Major and Classification

Environmental Studies

Faculty Mentor

James Haw, Ph.D.


Dornsife College of Letters, Arts and Sciences

McNair Project

“Shaping Marine Protected Areas: The Media and Stakeholder Arguments in Southern California”

Project Abstract

According to the Food and Agriculture Organization, there are 53 fisheries worldwide fully or over-exploited, and 17 of the 53 are completely depleted. However, less than 1/100th of 1 percent of the marine environment is protected. In 1999, the California Marine Life Protection Act was passed to reevaluate existing Marine Protected Areas (MPAs) and create a more biologically successful MPA network. Studies have shown that the biological success of MPAs depends on their social success. Numerous studies have shown that public opinion on environmental issues is influenced by media coverage; however, the exact manner in which the media affects MPAs is unknown.
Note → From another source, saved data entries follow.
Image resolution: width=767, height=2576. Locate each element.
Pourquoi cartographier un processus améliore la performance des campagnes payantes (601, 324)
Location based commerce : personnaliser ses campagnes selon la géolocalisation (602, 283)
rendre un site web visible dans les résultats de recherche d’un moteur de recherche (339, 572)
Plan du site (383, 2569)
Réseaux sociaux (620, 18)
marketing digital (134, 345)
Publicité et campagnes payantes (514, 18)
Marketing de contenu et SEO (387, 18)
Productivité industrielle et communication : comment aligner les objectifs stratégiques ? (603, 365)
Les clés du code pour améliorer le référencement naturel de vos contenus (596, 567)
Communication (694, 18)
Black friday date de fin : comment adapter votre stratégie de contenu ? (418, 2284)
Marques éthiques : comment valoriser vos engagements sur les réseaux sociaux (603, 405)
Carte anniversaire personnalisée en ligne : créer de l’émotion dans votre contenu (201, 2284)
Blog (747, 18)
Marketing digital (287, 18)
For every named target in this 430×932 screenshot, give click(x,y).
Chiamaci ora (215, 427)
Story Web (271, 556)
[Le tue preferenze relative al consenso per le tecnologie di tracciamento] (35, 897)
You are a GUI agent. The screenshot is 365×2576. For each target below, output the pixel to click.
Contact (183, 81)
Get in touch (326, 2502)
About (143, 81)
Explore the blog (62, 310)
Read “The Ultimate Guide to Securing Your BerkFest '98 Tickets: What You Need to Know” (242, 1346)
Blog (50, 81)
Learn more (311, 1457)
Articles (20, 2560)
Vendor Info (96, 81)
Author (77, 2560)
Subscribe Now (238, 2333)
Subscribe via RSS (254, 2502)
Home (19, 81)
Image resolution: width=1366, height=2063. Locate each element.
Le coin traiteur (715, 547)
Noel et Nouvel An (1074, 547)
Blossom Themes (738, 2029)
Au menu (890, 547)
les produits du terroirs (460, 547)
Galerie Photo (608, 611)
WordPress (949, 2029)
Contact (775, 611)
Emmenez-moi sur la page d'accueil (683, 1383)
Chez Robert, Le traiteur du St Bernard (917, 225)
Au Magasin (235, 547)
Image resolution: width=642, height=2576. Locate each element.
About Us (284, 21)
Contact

This retrospective study investigates whether argumentative strategies, stakeholders, and media coverage influenced the planning of the MPA at Point Dume in Southern California. Articles from three newspapers between January 2008 and June 2011 were collected, counted, and coded for argument type (normative vs. positive) and stakeholder bias. Maps from the stakeholder group meetings were coded for Point Dume protection type proposals over time. Independent T-tests were used to show that the newspapers reported significantly more normative arguments than positive. Multivariate linear regression was used to determine whether this un-balanced news reporting predicted changes in the Point Dume MPA. Results from this study determine the manner in which the media and stakeholders alter MPA planning, thereby identifying an area in which MPA policy makers can focus on when integrating public involvement into future MPA planning processes.